Crise 1 — 8 dirigeants sans visa américain
Six d'abord, selon L'Observateur. Puis huit, confirmés par le journaliste Micky Jnr. Huit membres du Comex de la FSF refusés de visa par l'ambassade des États-Unis à Dakar. Parmi eux : Amadou Kane (4e vice-président), Moussa Mbaye (commission des finances), Modou Fall (président de l'AS Pikine). Déclarés «inéligibles pour diverses raisons administratives». Une nation africaine au Mondial dont les dirigeants ne peuvent pas entrer dans le pays organisateur. Du jamais vu.
Crise 2 — Le titre CAN contesté au TAS
Champion d'Afrique sur le papier.
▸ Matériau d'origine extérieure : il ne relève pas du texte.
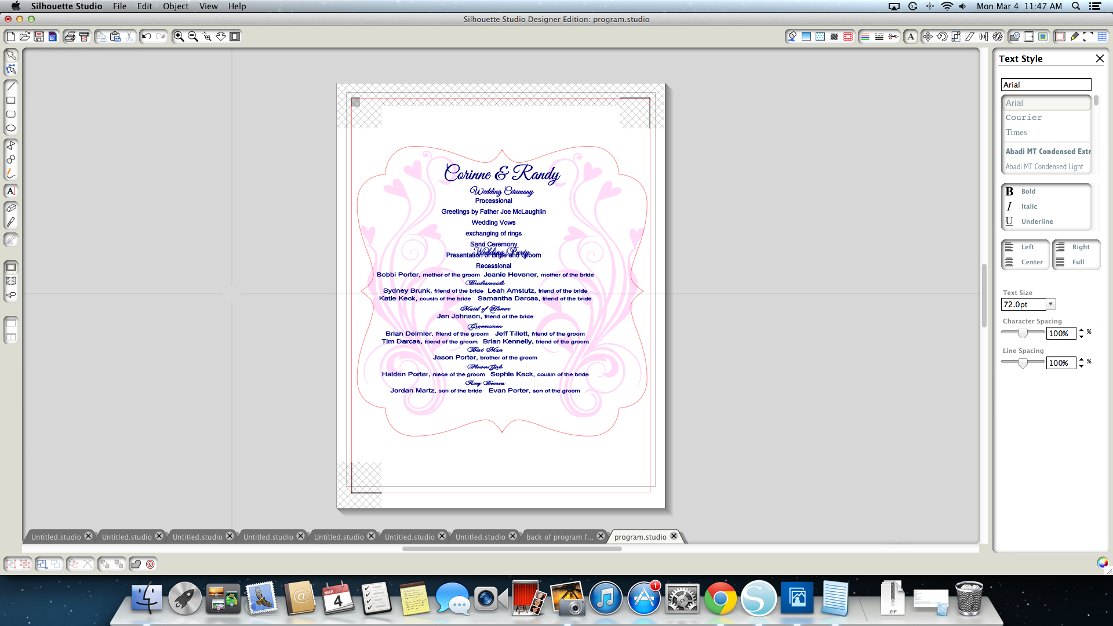
Task: Click the Undo arrow icon
Action: point(146,37)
Mais la FRMF a déposé son mémoire au TAS le 7 mai. Trois avocats spécialisés donnent 75% de chances au Maroc de conserver le titre. Si le TAS tranche en faveur du Maroc pendant le Mondial, le Sénégal perdra sa couronne continentale en plein tournoi. Inédit. Embarrassant.
Crise 3 — La rébellion au Comex
Seize membres du Comex en rébellion ouverte contre Abdoulaye Fall. Motif : 13 millions FCFA de primes distribuées sans consensus après la CAN 2025. Le responsable de la billetterie du Mondial a démissionné. D'autres menacent. Dans une fédération rongée par les conflits, gérer la logistique d'un Mondial devient un défi supplémentaire.
Crise 4 — La liste fantôme
Pape Thiaw n'a toujours pas annoncé sa liste à J-26. La France l'a fait. Le Brésil l'a fait. L'Espagne l'a fait. Le Sénégal attend. Cette absence de communication révèle des hésitations, des arbitrages difficiles, peut-être des tensions avec certains cadres. Une liste tardive laisse moins de temps pour construire le groupe collectivement.
Ce que les joueurs valent
Jackson (Bayern), Sarr, Dia, Ndiaye, Mané — sur le papier, l'une des attaques africaines les plus redoutables. Si Thiaw isole son groupe des turbulences institutionnelles, les 8es sont accessibles. La France le 16 juin au MetLife Stadium sera le test de vérité. Mais l'histoire du football mondial est formelle : les équipes qui arrivent dans le désordre repartent rarement avec des médailles.